Using AI heavily throughout ICS 314 had a real impact on how I learned — both good and complicated. On the positive side, it lowered the barrier to getting unstuck. There were moments where I had no idea where to start, and having something explain the shape of a solution gave me enough to move forward. Over time, I got better at reading code I didn’t write, which is a skill in itself.
The tricky part is the line between using AI as a learning tool and using it as a crutch. When I just copied code without understanding it, I’d hit a wall the moment something broke or needed changing. The times I made myself read through the output and understand what it was doing — even though it wasn’t perfect — I retained more and could build on it. The discipline of not just pasting and submitting was something I had to actively maintain.
The final project was the closest thing to a real-world application of AI in this course. Building the virtual bulletin board required integrating pieces that weren’t covered in class, and AI helped fill those gaps in a way that felt practical rather than academic. It was less about learning a concept and more about getting something built — which is often how software development actually works. That experience gave me a sense of how AI fits into a real workflow: useful for bridging gaps and speeding up familiar tasks, but still requiring judgment about when to trust it and when to dig deeper.
The biggest challenge with AI in this course was inconsistency. The same type of prompt could produce a clean, useful answer one time and something completely off the next. AI also doesn’t ask clarifying questions the way a person would — it makes assumptions and runs with them, which sometimes led to responses that missed the point entirely. Context retention was another issue; longer conversations sometimes felt like the model had forgotten earlier details.
That said, the opportunity is clear. AI can make software engineering education more accessible by giving students a responsive resource to work through confusion in real time. The key is building enough structure around its use so that students are engaging critically with the output rather than just accepting it.

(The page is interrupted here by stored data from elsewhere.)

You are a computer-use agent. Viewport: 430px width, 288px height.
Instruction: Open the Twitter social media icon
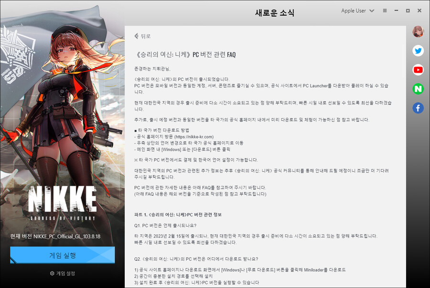pyautogui.click(x=418, y=51)
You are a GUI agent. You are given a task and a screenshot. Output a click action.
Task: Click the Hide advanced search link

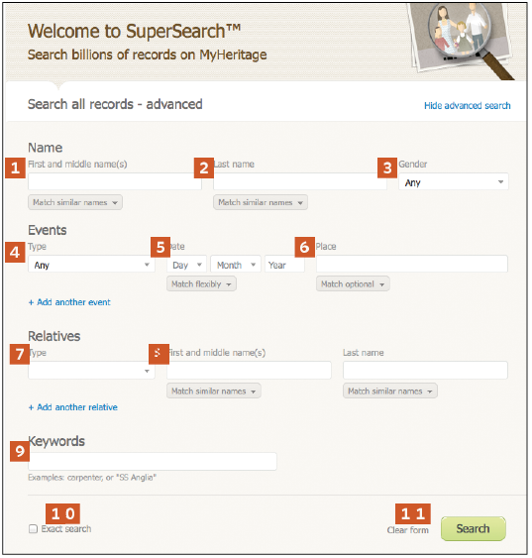(468, 105)
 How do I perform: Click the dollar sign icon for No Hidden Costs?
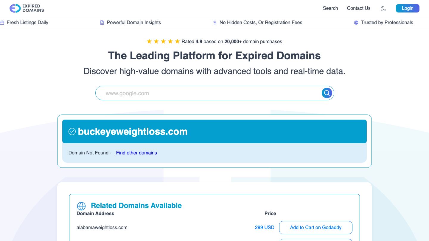(215, 23)
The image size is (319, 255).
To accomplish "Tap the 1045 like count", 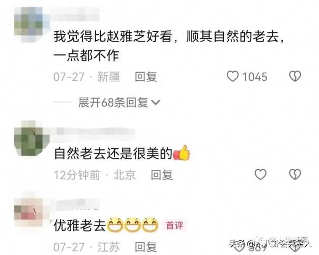I will 255,77.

Traditional teaching — WODs and structured assignments — built a foundation that AI alone couldn’t have provided. The hands-on repetition of WODs created muscle memory for problem-solving patterns that stuck because I had to work through them myself. AI supplemented that but couldn’t replace it. Where traditional methods struggled was in the moments between understanding and application — when I knew the concept but couldn’t get the code to work. That’s where AI filled a genuine gap. The two approaches worked better together than either would have alone.

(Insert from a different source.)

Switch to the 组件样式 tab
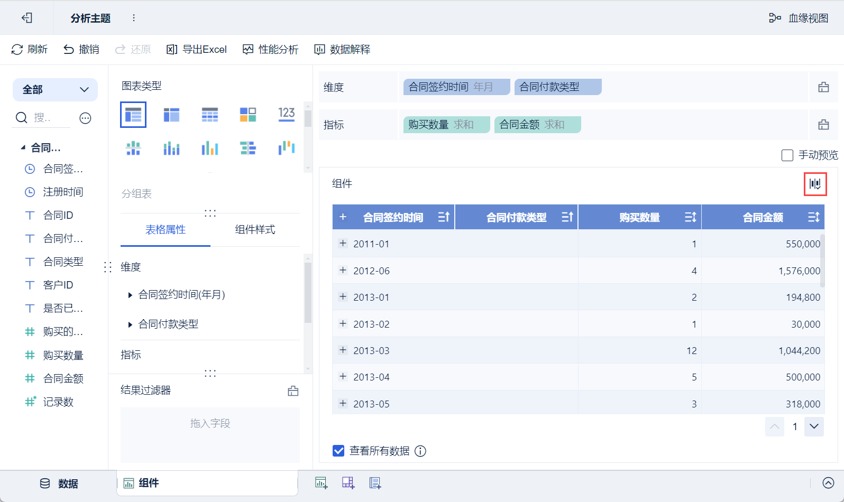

AI is going to keep getting better at code generation, explanation, and debugging. For software engineering education, the challenge isn’t whether to incorporate it, but how to teach students to use it well. That means developing judgment about when AI output is trustworthy, how to prompt effectively, and how to stay intellectually engaged even when AI is doing a lot of the heavy lifting. Courses that treat AI as a tool to be understood — rather than a shortcut to be banned or blindly trusted — will produce better engineers.
ICS 314 gave me a real education in how to work alongside AI rather than just through it. The tools I used each had their strengths and their blind spots, and figuring out which to reach for and when became its own kind of skill. The most important habit I developed was staying engaged with the output: reading it, questioning it, cutting what didn’t belong. AI made me faster, but the understanding still had to come from me. That balance is something I’ll carry into every project going forward.